PROBLEM TO WORK ON
Keep only the lines of the data below that contain "computer", and copy them.

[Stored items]
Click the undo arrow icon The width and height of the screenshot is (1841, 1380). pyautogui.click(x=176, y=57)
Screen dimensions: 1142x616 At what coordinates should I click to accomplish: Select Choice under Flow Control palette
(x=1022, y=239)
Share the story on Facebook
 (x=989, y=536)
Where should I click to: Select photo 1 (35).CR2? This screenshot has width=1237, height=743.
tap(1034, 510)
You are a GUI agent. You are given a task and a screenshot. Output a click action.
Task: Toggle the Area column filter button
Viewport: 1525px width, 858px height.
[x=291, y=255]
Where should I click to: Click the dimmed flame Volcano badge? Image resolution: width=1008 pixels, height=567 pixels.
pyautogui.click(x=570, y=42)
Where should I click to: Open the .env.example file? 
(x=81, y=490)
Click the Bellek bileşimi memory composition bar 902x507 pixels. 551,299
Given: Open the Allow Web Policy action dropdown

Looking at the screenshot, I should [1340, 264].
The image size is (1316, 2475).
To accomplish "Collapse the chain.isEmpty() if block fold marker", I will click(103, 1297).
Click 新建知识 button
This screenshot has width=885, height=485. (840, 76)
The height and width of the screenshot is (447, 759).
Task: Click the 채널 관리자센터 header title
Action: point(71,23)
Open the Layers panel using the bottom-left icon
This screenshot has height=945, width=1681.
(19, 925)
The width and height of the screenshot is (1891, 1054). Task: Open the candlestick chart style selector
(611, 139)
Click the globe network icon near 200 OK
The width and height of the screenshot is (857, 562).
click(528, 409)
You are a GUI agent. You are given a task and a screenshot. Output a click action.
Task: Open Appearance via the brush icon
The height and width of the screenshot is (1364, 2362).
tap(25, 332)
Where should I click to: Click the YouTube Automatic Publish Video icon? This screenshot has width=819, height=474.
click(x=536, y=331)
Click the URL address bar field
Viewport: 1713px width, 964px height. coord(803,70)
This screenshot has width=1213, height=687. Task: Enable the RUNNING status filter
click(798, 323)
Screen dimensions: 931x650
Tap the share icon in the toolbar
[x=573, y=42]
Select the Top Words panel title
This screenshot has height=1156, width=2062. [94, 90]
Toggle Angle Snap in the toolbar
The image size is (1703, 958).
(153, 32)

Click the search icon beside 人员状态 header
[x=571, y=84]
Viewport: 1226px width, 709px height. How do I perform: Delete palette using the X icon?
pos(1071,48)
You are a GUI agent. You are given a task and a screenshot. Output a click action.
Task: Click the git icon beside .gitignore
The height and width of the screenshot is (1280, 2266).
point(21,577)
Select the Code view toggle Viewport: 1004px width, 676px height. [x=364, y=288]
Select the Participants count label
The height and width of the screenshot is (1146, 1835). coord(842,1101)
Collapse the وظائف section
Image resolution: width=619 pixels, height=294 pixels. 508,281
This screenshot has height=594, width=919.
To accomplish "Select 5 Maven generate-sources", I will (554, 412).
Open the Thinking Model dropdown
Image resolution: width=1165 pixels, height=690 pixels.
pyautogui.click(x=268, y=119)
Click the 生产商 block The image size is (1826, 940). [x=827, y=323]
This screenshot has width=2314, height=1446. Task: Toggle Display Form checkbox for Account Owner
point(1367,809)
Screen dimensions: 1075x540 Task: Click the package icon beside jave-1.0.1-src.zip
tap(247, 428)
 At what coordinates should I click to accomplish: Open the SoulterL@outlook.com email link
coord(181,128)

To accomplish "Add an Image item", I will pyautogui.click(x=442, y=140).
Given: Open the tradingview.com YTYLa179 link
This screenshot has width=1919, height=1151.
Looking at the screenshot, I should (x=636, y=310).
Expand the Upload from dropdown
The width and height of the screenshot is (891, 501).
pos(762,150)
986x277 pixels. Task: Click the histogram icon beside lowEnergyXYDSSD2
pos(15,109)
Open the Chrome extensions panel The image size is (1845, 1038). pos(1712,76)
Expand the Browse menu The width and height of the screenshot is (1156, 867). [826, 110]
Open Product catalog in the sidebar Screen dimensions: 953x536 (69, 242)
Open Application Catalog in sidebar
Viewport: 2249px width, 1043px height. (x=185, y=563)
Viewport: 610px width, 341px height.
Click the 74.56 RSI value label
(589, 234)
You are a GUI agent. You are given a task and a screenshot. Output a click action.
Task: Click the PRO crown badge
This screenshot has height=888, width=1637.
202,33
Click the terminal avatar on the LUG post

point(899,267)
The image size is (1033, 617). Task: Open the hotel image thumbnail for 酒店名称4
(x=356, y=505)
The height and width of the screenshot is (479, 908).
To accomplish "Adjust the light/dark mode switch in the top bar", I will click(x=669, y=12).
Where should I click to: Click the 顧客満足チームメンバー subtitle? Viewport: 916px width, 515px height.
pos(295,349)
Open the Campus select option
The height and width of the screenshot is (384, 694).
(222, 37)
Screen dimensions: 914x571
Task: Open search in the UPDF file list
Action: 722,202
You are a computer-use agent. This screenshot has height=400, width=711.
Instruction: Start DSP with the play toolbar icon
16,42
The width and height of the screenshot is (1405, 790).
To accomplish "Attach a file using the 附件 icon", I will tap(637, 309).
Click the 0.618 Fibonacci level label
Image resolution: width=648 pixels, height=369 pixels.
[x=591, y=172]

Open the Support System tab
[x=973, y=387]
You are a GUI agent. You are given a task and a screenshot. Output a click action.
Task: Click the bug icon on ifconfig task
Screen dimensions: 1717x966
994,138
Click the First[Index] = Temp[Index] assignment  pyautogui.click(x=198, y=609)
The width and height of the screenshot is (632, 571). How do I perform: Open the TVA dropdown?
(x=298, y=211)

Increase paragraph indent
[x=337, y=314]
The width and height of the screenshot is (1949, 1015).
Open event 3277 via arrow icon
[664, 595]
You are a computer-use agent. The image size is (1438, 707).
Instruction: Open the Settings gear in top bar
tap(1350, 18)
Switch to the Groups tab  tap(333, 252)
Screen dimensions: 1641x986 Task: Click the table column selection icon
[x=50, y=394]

TASK RESPONSE
You are a computer-use agent. This screenshot has height=400, width=711.
You are a computer-use agent. The image size is (1438, 707).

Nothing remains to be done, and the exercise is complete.